= Ejercicio =
¿Concuerdan con el documento fuente las afirmaciones siguientes? Contesta sí o no a cada una y cita literalmente las palabras del documento que lo deciden: (a) en invierno la temperatura es baja; (b) la bolsa de agua caliente que compró quien narra era china; (c) el agua solo mojó las sábanas.

= Documento fuente =
■ ■ ■ ■
Estamos en invierno. Si bien la temperatura no es baja, la humedad es muy alta, lo que da una sensación de mucho frío. Cuando en la noche te metes a la cama, las sábanas están congeladas y tus pies son bloques de hielo.
Es por eso, que estamos obligados a recurrir a la época de las abuelitas; una agüita caliente, una mañanita, doble frazada, una copita de Oporto del Abuelo o la popular «BOLSA DE AGUA CALIENTE». Con estas medidas, tienes el problema del frío solucionado.
En la época de la abuela la bolsa de agua caliente era inglesa, de duración garantizada, de buen material, etc., etc, pero la que yo compré era china y parece que me tocó fallada o que no son buenas ya que a mitad de la noche tuvimos el problema del agua que empapó las sábanas, la frazada, el colchón y la alfombra.
■ ■ ■ ■
= Extractos de datos =
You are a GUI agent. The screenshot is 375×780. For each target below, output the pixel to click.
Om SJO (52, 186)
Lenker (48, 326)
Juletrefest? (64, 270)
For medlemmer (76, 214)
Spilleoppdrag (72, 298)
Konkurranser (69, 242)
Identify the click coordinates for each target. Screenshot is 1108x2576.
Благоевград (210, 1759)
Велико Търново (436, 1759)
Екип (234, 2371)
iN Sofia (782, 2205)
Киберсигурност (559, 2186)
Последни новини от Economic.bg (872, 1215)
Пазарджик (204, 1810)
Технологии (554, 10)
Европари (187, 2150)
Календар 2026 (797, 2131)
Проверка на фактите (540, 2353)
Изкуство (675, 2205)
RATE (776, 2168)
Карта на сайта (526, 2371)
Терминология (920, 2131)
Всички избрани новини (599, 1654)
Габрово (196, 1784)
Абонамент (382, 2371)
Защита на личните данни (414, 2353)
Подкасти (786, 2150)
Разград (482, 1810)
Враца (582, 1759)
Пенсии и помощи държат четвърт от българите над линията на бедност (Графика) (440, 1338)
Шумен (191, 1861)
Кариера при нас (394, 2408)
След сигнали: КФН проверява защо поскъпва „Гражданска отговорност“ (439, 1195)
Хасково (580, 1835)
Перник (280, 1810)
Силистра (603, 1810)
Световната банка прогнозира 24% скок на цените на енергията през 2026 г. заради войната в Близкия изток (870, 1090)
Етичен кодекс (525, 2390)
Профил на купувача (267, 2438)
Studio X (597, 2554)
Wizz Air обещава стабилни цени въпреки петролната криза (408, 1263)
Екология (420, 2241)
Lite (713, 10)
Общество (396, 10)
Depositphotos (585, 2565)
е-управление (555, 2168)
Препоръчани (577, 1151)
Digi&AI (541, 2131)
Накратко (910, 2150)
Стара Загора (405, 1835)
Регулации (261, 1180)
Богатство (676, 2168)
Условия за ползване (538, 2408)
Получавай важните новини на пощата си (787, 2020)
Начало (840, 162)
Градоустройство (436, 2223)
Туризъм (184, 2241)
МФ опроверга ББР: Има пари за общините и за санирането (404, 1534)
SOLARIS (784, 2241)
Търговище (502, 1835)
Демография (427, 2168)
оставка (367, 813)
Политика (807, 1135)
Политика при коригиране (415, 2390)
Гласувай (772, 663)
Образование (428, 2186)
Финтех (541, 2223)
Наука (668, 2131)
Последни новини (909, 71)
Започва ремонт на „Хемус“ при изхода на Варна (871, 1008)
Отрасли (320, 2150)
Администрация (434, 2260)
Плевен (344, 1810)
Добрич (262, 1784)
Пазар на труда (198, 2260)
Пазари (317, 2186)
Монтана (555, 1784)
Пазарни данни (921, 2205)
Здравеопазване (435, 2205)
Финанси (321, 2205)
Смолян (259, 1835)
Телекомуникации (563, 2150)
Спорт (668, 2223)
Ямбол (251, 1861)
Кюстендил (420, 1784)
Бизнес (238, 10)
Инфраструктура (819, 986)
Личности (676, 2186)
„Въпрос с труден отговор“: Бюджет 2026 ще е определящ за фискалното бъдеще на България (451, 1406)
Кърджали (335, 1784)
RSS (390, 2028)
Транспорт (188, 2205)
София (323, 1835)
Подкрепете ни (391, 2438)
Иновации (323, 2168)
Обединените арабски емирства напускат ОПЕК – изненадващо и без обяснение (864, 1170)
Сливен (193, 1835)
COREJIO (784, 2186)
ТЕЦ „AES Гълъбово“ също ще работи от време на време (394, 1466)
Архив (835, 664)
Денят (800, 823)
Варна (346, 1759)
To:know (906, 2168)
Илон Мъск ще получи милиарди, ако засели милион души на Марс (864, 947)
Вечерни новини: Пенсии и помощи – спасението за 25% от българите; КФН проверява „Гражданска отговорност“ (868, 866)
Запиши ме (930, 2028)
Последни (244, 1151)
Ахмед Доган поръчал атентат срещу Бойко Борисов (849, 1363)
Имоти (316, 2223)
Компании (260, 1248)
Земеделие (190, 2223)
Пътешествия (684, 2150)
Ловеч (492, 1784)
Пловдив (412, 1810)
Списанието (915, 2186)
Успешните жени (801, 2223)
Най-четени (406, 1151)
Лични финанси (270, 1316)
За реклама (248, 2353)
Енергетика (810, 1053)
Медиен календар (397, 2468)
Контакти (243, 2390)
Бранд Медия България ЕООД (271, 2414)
■ ■ ■ ■
= Resultado del ejercicio =
(a) No: «Si bien la temperatura no es baja».
(b) Sí: «la que yo compré era china».
(c) No: «empapó las sábanas, la frazada, el colchón y la alfombra».